◆ WHAT YOU ARE ASKED TO DO: When you find the line with "Where should I click to: Click the plus" among the records below, reproduce it and each line after it exactly, ending with the line with "Image resolution: width=1024".

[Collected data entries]
● ● ●
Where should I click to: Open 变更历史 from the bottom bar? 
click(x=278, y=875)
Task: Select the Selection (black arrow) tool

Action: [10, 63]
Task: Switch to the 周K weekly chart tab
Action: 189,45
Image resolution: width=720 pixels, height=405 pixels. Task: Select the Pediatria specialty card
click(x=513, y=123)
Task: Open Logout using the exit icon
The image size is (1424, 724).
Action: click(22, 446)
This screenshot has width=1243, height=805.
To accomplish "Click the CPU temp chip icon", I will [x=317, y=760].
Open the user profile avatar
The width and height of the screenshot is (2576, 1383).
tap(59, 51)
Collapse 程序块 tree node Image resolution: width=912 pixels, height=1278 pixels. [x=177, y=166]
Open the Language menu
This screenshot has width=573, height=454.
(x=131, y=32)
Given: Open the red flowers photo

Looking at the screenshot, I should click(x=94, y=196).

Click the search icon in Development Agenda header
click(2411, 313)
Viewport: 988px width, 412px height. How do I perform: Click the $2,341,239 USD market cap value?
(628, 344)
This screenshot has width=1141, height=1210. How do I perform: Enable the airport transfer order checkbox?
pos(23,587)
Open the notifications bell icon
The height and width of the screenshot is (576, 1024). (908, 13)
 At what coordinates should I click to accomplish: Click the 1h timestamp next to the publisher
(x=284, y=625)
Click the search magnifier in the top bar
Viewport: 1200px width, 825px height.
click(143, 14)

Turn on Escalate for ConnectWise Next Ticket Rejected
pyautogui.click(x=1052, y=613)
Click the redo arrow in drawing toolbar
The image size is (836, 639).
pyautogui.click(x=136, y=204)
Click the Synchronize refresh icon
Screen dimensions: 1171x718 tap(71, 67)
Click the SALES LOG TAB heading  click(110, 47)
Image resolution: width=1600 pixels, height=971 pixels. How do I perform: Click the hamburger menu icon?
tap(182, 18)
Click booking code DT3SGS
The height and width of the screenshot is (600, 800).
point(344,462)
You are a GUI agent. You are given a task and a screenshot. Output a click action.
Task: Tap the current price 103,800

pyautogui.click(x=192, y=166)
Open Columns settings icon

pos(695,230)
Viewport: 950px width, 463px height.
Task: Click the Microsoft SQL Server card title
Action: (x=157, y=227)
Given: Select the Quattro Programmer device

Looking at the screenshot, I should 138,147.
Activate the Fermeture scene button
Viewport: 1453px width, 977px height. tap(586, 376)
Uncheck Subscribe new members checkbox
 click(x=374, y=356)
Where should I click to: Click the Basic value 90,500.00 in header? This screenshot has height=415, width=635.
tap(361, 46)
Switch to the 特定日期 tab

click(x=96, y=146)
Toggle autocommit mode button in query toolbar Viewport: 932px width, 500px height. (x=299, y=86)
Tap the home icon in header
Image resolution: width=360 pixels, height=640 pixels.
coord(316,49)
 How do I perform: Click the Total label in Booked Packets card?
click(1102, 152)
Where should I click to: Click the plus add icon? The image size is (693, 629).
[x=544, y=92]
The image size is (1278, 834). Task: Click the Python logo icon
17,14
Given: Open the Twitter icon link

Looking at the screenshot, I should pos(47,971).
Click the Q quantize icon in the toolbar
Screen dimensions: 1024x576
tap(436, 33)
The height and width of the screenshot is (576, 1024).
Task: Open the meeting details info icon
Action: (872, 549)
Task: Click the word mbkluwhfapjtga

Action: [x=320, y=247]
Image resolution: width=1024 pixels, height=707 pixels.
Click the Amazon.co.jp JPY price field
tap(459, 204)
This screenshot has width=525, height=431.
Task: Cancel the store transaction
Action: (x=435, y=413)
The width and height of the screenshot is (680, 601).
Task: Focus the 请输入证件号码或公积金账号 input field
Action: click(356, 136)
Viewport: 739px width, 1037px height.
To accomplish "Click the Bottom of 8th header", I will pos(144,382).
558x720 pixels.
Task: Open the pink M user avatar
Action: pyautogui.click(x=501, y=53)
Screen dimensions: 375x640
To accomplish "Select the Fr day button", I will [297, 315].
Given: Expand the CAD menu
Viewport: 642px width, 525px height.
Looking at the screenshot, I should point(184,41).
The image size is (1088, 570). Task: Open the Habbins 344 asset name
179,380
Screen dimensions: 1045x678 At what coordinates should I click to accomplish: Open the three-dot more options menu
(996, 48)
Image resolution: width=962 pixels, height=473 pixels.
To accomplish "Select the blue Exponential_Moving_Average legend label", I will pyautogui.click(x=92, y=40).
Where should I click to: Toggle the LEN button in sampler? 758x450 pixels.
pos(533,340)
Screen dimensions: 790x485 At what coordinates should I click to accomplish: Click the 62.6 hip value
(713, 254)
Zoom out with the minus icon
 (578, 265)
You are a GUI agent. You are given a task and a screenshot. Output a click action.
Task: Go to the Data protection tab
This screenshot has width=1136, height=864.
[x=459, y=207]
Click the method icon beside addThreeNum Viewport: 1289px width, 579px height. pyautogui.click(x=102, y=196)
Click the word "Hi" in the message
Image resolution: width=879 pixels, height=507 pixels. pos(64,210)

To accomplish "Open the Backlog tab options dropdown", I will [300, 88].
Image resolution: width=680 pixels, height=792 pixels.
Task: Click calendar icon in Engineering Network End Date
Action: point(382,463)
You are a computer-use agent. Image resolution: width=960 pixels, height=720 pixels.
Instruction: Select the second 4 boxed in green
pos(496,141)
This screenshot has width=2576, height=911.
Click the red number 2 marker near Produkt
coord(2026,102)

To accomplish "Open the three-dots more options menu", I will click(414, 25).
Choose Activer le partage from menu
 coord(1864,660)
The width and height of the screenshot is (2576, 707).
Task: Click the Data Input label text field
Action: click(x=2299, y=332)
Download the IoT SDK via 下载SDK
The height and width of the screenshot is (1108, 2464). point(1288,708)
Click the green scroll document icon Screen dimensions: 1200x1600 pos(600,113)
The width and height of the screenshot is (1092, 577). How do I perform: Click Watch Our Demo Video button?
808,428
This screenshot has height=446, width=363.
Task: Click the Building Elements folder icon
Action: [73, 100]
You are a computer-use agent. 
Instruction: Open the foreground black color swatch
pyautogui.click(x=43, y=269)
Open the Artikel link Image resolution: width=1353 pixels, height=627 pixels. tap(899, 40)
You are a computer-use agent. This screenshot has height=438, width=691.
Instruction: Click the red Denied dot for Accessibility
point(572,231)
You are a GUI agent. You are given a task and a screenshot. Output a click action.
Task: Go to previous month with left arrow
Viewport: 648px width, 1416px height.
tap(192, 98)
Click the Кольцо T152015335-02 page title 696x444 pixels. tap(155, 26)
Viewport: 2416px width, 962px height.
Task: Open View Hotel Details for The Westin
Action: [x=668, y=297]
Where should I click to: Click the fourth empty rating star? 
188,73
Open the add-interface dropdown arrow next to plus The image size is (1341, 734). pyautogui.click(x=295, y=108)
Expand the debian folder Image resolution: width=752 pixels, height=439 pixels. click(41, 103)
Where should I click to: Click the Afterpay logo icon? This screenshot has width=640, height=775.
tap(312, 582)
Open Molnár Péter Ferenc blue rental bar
● ● ●
◆ SOLUTION TO THIS PROBLEM:
Where should I click to: Click the plus add icon? The image size is (693, 629).
[x=544, y=92]
The image size is (1278, 834). Task: Click the Python logo icon
17,14
Given: Open the Twitter icon link

Looking at the screenshot, I should pos(47,971).
Click the Q quantize icon in the toolbar
Screen dimensions: 1024x576
tap(436, 33)
The height and width of the screenshot is (576, 1024).
Task: Open the meeting details info icon
Action: (872, 549)
Task: Click the word mbkluwhfapjtga

Action: [x=320, y=247]
Image resolution: width=1024 pixels, height=707 pixels.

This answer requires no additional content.